# Aim of the task:
Lines of the listing that contain "checkbox" need to be copied.
-- Opening Marker --
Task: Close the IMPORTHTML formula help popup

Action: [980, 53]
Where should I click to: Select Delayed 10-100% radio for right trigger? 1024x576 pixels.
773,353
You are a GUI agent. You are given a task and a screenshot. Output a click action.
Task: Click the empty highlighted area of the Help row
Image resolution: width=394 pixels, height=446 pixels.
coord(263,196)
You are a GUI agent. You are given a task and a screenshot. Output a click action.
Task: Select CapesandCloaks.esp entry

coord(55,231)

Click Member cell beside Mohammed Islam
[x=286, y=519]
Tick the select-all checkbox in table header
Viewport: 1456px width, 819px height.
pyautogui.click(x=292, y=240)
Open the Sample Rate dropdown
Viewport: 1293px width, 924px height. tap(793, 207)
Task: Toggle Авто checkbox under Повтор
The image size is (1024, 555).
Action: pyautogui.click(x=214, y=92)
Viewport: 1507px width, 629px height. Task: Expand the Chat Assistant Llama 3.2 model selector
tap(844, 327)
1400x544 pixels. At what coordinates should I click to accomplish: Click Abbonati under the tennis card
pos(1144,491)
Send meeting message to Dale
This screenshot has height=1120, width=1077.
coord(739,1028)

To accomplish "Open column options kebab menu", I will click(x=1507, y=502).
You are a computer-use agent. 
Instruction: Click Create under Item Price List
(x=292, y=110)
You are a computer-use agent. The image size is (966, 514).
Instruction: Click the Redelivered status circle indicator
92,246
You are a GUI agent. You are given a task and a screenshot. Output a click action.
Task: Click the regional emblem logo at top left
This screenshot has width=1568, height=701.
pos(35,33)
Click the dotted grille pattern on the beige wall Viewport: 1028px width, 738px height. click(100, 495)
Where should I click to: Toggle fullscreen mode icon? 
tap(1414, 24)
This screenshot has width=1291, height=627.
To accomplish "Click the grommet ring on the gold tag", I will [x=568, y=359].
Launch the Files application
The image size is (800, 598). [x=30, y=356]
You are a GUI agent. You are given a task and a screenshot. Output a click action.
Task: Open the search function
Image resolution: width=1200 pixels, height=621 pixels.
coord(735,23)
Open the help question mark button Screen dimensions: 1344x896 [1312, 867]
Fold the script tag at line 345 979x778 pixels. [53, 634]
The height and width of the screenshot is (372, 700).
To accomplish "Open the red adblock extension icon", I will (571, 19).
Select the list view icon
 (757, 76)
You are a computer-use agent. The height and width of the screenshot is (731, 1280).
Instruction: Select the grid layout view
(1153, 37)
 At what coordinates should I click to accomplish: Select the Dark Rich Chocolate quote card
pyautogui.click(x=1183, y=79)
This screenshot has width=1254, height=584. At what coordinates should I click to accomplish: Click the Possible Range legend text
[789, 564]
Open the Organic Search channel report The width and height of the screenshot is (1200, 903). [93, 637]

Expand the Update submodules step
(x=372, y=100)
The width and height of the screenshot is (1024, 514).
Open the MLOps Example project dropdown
-- Closing Marker --
# Your solution:
Tick the select-all checkbox in table header
Task: Toggle Авто checkbox under Повтор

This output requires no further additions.